And here the blatant tie-in with Lot 49 begins. Whorfin's Red Lectroid followers disguise themselves as humans and establish a company, Yoyodyne Propulsion Systems. As in Lot 49, Yoyodyne is a major U.S. defense contractor, whose covert objective is the manufacture of an effective Oscillation Overthruster in order to release the remaining Red Lectroids encased in the 8th dimension. 

For decades, despite growing influence over the U.S. government, they failed in this aim. Now, however, news of Banzai's success has provoked Whorfin to launch, through Yoyodyne, an assault on Banzai to steal the Overthruster and liberate their comrades. 

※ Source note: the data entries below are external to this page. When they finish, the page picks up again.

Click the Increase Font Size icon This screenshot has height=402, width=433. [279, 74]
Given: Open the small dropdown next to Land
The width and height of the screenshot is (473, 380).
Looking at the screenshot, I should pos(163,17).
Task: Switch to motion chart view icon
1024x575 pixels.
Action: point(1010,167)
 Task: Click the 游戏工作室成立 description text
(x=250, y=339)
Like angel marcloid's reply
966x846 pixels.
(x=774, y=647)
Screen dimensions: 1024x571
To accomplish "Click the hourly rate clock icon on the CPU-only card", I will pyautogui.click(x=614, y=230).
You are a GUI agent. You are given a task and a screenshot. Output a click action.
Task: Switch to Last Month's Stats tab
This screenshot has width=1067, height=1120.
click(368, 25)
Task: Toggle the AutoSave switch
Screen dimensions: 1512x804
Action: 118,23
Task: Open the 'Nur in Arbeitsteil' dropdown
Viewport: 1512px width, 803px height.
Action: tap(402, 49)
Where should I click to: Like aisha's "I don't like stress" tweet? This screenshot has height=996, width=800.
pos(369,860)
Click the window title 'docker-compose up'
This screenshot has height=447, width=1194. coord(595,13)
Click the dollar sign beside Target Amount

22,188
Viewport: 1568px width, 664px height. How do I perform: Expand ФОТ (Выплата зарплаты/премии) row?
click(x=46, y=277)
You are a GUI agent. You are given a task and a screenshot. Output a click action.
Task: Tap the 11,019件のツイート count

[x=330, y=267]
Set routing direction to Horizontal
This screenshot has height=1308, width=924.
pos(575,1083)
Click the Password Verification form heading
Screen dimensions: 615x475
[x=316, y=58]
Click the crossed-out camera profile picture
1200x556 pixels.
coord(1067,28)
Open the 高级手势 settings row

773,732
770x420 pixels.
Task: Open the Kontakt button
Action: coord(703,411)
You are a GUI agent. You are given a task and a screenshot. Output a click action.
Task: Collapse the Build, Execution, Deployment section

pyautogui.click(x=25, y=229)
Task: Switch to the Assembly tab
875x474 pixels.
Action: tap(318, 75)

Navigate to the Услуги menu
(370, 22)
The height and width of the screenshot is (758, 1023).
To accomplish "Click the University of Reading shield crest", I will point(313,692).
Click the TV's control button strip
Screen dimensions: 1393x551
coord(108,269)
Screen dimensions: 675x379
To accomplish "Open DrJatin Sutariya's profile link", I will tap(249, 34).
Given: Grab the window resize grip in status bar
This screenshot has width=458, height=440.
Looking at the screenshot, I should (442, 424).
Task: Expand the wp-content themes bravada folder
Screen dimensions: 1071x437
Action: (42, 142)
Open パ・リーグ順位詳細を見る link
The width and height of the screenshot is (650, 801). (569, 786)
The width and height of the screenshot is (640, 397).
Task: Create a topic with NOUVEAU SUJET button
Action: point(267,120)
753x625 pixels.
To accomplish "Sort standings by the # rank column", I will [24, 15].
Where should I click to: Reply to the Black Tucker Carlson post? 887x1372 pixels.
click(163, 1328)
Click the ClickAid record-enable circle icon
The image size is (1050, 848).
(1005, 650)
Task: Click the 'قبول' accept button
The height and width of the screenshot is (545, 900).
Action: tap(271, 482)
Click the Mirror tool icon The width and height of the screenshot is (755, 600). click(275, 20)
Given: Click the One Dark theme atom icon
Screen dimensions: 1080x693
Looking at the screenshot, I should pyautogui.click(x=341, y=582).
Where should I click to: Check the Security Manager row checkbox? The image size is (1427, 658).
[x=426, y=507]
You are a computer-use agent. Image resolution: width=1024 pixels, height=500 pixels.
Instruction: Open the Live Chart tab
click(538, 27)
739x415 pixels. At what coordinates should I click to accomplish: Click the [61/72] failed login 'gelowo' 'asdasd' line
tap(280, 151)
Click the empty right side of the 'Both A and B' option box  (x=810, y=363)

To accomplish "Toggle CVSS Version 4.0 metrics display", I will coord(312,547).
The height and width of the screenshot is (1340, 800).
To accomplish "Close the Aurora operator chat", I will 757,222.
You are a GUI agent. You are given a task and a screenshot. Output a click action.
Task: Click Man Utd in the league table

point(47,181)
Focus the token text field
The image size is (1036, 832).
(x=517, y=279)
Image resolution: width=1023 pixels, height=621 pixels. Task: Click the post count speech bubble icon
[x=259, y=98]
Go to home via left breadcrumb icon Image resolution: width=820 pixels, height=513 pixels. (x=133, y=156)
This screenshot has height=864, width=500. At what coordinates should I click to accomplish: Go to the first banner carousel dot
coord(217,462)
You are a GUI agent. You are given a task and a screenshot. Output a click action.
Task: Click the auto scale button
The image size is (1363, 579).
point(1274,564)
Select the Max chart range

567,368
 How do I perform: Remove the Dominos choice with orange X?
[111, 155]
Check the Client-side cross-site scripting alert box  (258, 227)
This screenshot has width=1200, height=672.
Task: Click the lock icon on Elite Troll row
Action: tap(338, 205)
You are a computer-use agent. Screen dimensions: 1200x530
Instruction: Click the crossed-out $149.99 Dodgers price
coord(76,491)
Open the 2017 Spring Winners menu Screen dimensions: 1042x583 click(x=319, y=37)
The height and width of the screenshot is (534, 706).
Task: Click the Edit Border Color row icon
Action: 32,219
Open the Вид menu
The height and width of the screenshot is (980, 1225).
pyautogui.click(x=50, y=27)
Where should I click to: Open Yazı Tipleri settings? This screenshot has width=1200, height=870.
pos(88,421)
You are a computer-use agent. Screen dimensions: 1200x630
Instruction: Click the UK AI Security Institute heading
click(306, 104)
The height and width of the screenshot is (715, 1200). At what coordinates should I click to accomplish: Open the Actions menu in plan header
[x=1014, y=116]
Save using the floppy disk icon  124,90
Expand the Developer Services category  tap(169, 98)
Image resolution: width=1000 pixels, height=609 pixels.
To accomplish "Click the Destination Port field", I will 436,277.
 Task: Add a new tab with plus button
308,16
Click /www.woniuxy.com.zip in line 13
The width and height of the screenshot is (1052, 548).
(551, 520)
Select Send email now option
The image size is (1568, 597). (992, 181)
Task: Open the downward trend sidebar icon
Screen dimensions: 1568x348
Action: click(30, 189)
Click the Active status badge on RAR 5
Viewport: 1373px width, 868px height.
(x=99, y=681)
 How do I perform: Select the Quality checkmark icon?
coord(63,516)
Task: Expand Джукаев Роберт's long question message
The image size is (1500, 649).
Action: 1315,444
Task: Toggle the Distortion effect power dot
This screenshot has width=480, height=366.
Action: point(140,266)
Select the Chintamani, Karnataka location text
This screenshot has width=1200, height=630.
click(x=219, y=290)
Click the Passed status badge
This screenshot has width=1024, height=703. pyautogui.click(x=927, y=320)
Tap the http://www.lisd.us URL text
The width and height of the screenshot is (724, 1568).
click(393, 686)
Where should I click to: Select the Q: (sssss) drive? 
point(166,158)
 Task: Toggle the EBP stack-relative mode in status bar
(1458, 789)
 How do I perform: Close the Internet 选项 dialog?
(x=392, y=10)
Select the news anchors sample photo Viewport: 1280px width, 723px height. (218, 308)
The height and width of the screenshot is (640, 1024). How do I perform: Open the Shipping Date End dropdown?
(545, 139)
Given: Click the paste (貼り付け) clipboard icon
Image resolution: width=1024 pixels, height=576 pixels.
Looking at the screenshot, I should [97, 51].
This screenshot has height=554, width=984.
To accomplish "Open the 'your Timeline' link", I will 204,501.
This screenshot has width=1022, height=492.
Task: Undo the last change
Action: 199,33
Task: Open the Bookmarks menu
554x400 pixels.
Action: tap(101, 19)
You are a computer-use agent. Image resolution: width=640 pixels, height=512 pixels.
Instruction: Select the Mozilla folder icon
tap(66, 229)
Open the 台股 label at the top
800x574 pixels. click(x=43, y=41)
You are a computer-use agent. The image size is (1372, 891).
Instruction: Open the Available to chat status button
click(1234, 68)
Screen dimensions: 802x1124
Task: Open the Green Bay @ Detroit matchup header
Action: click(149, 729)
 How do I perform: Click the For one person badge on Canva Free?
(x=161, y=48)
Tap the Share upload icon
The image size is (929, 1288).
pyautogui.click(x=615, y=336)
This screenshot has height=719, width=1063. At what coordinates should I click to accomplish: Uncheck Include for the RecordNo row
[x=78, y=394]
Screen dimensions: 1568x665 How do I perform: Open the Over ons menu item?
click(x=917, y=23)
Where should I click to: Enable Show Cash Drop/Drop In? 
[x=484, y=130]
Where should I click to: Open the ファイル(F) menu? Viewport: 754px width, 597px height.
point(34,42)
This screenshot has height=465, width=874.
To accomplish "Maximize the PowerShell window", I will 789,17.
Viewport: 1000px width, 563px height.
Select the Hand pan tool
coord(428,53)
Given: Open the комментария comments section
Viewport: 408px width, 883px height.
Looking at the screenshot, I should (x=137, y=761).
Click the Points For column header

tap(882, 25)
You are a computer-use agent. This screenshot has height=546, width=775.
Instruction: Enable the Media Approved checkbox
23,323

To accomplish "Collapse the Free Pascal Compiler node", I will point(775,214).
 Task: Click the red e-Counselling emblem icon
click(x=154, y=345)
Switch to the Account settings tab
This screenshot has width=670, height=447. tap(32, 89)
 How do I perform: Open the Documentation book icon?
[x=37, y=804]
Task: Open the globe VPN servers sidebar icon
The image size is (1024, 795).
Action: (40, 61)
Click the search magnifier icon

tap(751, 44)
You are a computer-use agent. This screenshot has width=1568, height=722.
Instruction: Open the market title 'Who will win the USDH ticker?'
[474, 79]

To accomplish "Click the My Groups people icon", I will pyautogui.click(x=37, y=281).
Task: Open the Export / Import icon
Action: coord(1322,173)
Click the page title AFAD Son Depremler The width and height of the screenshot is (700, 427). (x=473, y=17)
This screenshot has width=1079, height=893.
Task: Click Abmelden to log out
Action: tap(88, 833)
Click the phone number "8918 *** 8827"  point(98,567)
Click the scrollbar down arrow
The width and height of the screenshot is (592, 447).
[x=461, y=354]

The rest of the movie boils down to a fairly conventional struggle between Banzai and his "Blue Blaze Irregulars" (the Tristero/Counterforce), assisted by the Black Lectroids, versus the Red Lectroids and Yoyodyne (Thurn and Taxis/Yoyodyne again).    

The occult conspiratorial subtext of Buckaroo Banzai is obvious. An evil reptilian race with effective control over the U.S. Military Industrial Complex, the very heart of Empire, is engaged in a long term magical/high technological operation to liberate their fallen captains from the prison of matter.

Nothing could be clearer. The Red Lectroids are a perfect match with the Qliphoth of the Kabbalah. The Oscillation Overthruster is a high-tech version of the Philosopher's Stone, the object of both being final transcendence from the corruptibility and density of the material realm.



Use of the Overthuster, like the Stone, can bring about both liberation or further enslavement. Like the Nefastis machine it is driven by contradiction, by the conjoining of opposites. As the Nefastis Machine represents the overcoming of energy, the Oscillation Overthuster overthrows the bounds of matter. Maxwell's demons have been unchained from the 8th dimension.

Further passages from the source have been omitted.